## Problem requirements:
Output every entry exactly as written.

[Dataset records]
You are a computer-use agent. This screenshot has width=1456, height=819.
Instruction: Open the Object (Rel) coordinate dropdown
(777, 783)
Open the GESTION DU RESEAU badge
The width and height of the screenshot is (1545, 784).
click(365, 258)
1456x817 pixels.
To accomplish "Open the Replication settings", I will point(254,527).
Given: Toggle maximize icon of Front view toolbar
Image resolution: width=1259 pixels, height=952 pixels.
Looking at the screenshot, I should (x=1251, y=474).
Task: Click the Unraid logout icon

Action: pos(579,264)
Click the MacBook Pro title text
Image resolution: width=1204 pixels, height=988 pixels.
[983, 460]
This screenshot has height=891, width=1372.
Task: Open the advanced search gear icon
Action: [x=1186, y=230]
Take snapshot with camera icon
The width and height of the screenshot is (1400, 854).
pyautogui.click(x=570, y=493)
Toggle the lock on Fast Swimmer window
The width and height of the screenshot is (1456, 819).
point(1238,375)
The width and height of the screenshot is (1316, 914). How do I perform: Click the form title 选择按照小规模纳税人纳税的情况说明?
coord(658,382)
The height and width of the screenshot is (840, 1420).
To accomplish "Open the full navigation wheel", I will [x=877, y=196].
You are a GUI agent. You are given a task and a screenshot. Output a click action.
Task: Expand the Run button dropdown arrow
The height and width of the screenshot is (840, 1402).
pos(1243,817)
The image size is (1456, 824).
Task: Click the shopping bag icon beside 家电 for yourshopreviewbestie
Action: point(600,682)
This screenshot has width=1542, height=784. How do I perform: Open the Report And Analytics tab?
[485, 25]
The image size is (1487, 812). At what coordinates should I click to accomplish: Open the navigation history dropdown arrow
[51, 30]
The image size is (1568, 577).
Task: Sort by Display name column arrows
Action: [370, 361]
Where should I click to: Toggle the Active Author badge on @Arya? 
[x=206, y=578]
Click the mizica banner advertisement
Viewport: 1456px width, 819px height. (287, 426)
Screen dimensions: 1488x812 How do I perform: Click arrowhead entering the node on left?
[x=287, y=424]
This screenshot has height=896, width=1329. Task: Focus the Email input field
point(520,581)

## Task answer:
You are a computer-use agent. This screenshot has width=1456, height=819.
Instruction: Open the Object (Rel) coordinate dropdown
(777, 783)
Open the GESTION DU RESEAU badge
The width and height of the screenshot is (1545, 784).
click(365, 258)
1456x817 pixels.
To accomplish "Open the Replication settings", I will point(254,527).
Given: Toggle maximize icon of Front view toolbar
Image resolution: width=1259 pixels, height=952 pixels.
Looking at the screenshot, I should (x=1251, y=474).
Task: Click the Unraid logout icon

Action: pos(579,264)
Click the MacBook Pro title text
Image resolution: width=1204 pixels, height=988 pixels.
[983, 460]
This screenshot has height=891, width=1372.
Task: Open the advanced search gear icon
Action: [x=1186, y=230]
Take snapshot with camera icon
The width and height of the screenshot is (1400, 854).
pyautogui.click(x=570, y=493)
Toggle the lock on Fast Swimmer window
The width and height of the screenshot is (1456, 819).
point(1238,375)
The width and height of the screenshot is (1316, 914). How do I perform: Click the form title 选择按照小规模纳税人纳税的情况说明?
coord(658,382)
The height and width of the screenshot is (840, 1420).
To accomplish "Open the full navigation wheel", I will [x=877, y=196].
You are a GUI agent. You are given a task and a screenshot. Output a click action.
Task: Expand the Run button dropdown arrow
The height and width of the screenshot is (840, 1402).
pos(1243,817)
The image size is (1456, 824).
Task: Click the shopping bag icon beside 家电 for yourshopreviewbestie
Action: point(600,682)
This screenshot has width=1542, height=784. How do I perform: Open the Report And Analytics tab?
[485, 25]
The image size is (1487, 812). At what coordinates should I click to accomplish: Open the navigation history dropdown arrow
[51, 30]
The image size is (1568, 577).
Task: Sort by Display name column arrows
Action: [370, 361]
Where should I click to: Toggle the Active Author badge on @Arya? 
[x=206, y=578]
Click the mizica banner advertisement
Viewport: 1456px width, 819px height. (287, 426)
Screen dimensions: 1488x812 How do I perform: Click arrowhead entering the node on left?
[x=287, y=424]
This screenshot has height=896, width=1329. Task: Focus the Email input field
point(520,581)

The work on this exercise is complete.